I THINK I now understand the meaning behind temporary insanity. I experienced it firsthand today.

Jordyn is whimpering in the backseat like a wounded animal, and I can hardly stand it. All I want to do is hold and comfort her.

And cry right along with her because I know I just made a huge mistake.

Just as Quinn ran into the house to get her shoes and lock the door, Sawyer pulled up at the curb. I buckled Jordyn into her car seat as carefully as possible. She objected, but not with much effort. I kissed her forehead and reassured her that everything would be okay.

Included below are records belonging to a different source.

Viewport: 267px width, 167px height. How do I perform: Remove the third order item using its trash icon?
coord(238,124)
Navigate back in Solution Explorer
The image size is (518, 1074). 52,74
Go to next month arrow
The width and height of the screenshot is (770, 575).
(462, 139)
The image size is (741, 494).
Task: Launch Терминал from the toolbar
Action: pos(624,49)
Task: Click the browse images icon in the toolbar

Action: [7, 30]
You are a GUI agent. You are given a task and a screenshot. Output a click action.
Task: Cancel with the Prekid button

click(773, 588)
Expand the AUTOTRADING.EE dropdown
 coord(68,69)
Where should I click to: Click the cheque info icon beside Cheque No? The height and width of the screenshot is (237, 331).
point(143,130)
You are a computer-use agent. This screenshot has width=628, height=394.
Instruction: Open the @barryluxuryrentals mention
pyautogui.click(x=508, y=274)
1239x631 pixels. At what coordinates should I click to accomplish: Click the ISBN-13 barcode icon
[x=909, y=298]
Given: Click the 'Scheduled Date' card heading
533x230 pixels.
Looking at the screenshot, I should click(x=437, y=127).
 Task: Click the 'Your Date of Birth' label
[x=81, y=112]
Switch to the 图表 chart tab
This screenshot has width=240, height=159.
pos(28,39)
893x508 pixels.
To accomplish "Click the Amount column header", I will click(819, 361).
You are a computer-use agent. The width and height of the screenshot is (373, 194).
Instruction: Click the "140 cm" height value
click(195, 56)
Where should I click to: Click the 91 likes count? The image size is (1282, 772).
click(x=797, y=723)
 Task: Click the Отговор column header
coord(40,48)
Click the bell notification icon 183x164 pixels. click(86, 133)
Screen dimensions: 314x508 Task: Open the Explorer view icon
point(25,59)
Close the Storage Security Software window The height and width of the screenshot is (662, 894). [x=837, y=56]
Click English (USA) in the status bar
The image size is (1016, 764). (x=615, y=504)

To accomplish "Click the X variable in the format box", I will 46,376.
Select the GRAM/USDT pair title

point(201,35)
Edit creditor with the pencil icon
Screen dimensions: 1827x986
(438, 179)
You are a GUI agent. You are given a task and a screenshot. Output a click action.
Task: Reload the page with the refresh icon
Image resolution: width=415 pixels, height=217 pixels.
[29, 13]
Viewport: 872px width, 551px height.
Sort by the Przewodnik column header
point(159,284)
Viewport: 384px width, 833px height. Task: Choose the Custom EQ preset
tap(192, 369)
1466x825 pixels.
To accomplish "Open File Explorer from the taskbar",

“Where’d Quinn go? Did she decide to come too?” Sawyer had asked.

It was a defining moment, a moment wherein I had a choice to make.

“No,” I said. “Of course not. Let’s go. Hurry!”

I shouldn’t have said those words. I knew it the moment they left my mouth.

But I didn’t retract them.

Instead, I got in the car as fast as possible. “Go!” I said again, hoping to avoid Quinn.

I told myself I wanted alone time with Sawyer and the girls, that I deserved it. Her family has been mine for two years. How do I let them go? Quinn and I, we’re not soldiers switching turns on guard duty. It doesn’t work that way.

Just as we were driving away, Quinn made an appearance on the front porch, looking stricken.

I can’t get her expression out of my mind. It’s weighing on me. Heavily.

For a moment, I thought she was going to run after the car. She didn’t. Instead, she stared after us and it was a truly tragic sight.

Sawyer was concentrating on his driving as we drove away from the house. He didn’t even notice his urchin wife watching us with puppy dog eyes as we left her behind.

We’ve fallen into our usual roles. I’m easily the cunning Scarlett to her sympathetic Melanie. I can’t imagine how she’s feeling right about now. I think traumatized might be apt. I know I made a terrible choice. How could I have been so cruel? What was I thinking?

But my shame doesn’t end there.

As we continued driving down the road, Sawyer made so many turns, I had no idea where we were. “Where are we going?” I asked.

“There’s a brand-new urgent care that just opened. It’s only a few streets away. We’ll go there.”

His phone rang, startling us. With his eyes on the road, he took it out of his pocket and handed it to me. “Answer for me, please.”

I stared at the name on his screen. QUINN. Her name was followed by several heart emoticons. The sight made me frown.

It was another defining moment. I probably could’ve redeemed myself at that point. But I chose to make another wrong decision.